Sharon Brooks developed Hope Works not just to connect ex-offenders to employment opportunities — but to help them deal with the everyday challenges faced after release.

Sharon Brooks sees it this way: Giving former inmates jobs is an important step forward, but it’s equally important to ensure they have opportunities that help them adjust to life after prison.

Brooks — who’s been serving families of the imprisoned for the past five years through her Minneapolis-based nonprofit Peace of Hope — says she’s reached that conclusion after conducting years of listening sessions with formerly incarcerated individuals and their families.

“There are jobs in Minnesota for everybody,” Brooks said. “Many companies are willing to hire people who were released from prison. But you have to remember, these people spent a lot of time in a cage; they need mental stabilization in order to keep those jobs.”

In response to that problem, Brooks recently developed Hope Works, an organization aimed at connecting ex-offenders to employment opportunities in the Twin Cities, while offering them — after work shifts — programs tailored to help ease the challenges many face after release.

The organization has several approaches when it comes to providing service to ex-offenders in the Twin Cities, and especially those in north Minneapolis, where Brooks and her team have developed an extensive network.

First, Brooks and her team reach out to those released from incarceration.
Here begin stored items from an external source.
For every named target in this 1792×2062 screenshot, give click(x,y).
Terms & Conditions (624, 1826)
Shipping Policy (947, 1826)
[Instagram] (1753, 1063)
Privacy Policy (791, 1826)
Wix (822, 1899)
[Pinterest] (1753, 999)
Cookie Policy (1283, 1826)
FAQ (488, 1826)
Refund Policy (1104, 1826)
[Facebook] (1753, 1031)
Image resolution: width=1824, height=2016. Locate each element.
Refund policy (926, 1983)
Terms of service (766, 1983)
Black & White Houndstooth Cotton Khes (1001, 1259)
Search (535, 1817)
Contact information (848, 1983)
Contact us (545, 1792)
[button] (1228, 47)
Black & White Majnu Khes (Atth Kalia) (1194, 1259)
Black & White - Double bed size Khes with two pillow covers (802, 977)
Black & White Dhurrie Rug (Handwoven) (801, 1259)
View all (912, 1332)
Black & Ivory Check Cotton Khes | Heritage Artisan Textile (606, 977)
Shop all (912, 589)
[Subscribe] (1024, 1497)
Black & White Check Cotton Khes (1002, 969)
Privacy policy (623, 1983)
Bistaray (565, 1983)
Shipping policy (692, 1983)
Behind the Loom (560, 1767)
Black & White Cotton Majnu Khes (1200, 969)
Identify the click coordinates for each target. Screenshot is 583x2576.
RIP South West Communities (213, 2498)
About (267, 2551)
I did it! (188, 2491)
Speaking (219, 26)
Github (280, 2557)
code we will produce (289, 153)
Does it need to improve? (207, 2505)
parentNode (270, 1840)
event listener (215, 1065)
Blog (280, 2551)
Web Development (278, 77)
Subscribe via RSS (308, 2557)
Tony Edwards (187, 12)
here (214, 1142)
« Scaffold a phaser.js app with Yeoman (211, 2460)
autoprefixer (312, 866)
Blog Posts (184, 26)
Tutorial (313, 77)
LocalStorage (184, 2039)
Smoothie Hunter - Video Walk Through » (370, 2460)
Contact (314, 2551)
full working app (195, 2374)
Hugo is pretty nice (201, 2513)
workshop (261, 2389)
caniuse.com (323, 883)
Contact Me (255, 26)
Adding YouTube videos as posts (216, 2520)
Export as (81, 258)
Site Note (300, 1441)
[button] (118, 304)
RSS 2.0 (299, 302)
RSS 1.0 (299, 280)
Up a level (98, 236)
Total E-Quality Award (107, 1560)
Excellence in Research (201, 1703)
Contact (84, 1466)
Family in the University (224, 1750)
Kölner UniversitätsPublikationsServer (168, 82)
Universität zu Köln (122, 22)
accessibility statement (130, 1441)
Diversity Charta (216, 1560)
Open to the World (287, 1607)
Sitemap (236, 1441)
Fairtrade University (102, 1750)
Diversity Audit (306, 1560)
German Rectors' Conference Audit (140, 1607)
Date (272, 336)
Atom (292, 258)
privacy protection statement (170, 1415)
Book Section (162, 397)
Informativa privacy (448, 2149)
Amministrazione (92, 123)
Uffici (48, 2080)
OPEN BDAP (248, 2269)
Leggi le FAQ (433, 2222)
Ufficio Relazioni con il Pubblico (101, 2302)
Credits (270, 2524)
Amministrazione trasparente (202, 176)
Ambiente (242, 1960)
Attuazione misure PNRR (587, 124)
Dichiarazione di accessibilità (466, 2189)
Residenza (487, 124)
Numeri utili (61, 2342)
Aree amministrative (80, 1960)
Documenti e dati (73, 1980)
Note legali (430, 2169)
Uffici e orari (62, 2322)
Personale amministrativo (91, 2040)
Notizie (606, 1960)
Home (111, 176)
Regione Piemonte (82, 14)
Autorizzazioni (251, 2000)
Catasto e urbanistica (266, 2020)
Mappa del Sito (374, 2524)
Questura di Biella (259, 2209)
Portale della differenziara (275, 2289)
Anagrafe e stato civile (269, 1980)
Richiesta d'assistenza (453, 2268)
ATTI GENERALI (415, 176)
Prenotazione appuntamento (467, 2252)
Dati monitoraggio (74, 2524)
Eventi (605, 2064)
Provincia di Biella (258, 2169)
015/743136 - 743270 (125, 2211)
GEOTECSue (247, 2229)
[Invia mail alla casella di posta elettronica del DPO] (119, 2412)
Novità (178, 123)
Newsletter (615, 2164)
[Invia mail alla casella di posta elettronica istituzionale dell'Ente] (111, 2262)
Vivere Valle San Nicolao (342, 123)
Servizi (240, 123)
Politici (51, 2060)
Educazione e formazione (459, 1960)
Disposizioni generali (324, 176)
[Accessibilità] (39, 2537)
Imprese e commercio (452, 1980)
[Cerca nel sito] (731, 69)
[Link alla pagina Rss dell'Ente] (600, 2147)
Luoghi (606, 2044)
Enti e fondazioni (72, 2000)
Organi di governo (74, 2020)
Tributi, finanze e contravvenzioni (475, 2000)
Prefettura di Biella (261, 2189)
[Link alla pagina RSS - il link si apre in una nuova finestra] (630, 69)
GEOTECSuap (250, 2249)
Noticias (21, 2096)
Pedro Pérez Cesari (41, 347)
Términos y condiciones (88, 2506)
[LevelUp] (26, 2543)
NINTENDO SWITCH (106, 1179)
Because many of the participants have gained some employment skills and even certificates in trade occupations while in prison, Brooks said, the organization tries first to build their confidence. That means, Hope Works trains participants to look into their “strength,” including the education they attained in prison.

“I’ve seen some people who couldn’t believe that I thought their certificate was important,” she said. “Just because they earned it while in prison, they were embarrassed to show it. I tell them, ‘No, put that on the table. It’s just as good as any certificate; you earned it.”

Brooks then connects the employees to partner companies that are willing to take in former inmates — who have carpentry, painting and construction skills — and honor their employment certificates.

Unlike many organizations across the state that help former inmates find employment, however, Hope Works doesn’t stop its services when participants are connected to jobs. Instead, the services continue even after former inmates land jobs. For instance, when they complete their shifts, they attend educational classes to help them adjust to life after prison.

In those classes, Hope Works helps them develop skills such as learning to use musical instruments and sewing machines or taking dancing and painting lessons — programs Brooks says are meant to help ex-convicts cope with life after release.   

“We have a life-skills coach,” said Brooks. “We have a financial fitness coach. I teach constitutional law on the community level. So every month, there’s something new for you to do and learn besides just going to work.”

Brook is no stranger to the people she helps. Her son, Marquis Rollins, was released from prison just last week after serving nearly seven years for burglary and aggravated robbery.

Today, Rollins says that he’s a changed man and wants to help those like him who were also released from incarceration and need support as they navigate through life outside prison. In fact, Rollins — who, unlike many of those he knew in prison, says he’s well prepared for his new life — already took the helm as director of communications and recruitment for Hope Works.

Rollins and Brooks say they know of dozens of people who have had difficulties maintaining employment after being released from the Department of Corrections, which has a job training program, EMPLOY, that provides employment opportunities to newly released inmates.

“They need more than just a job,” Rollins said of the ex-offenders re-entering society. “We want to give them a purpose. They’ve got to establish purpose in what they want to do with the job.”

Lamorris Britton, adviser of Hope Works, added that one of the most challenging experiences for former inmates isn’t finding housing or employment; it’s helping them keep a positive mental state of mind.

“Minnesota is full of jobs,” he said. “But how can you expect a broken person to hold a job and maintain a job? We have to build that person, and that’s what Hope Works is doing.”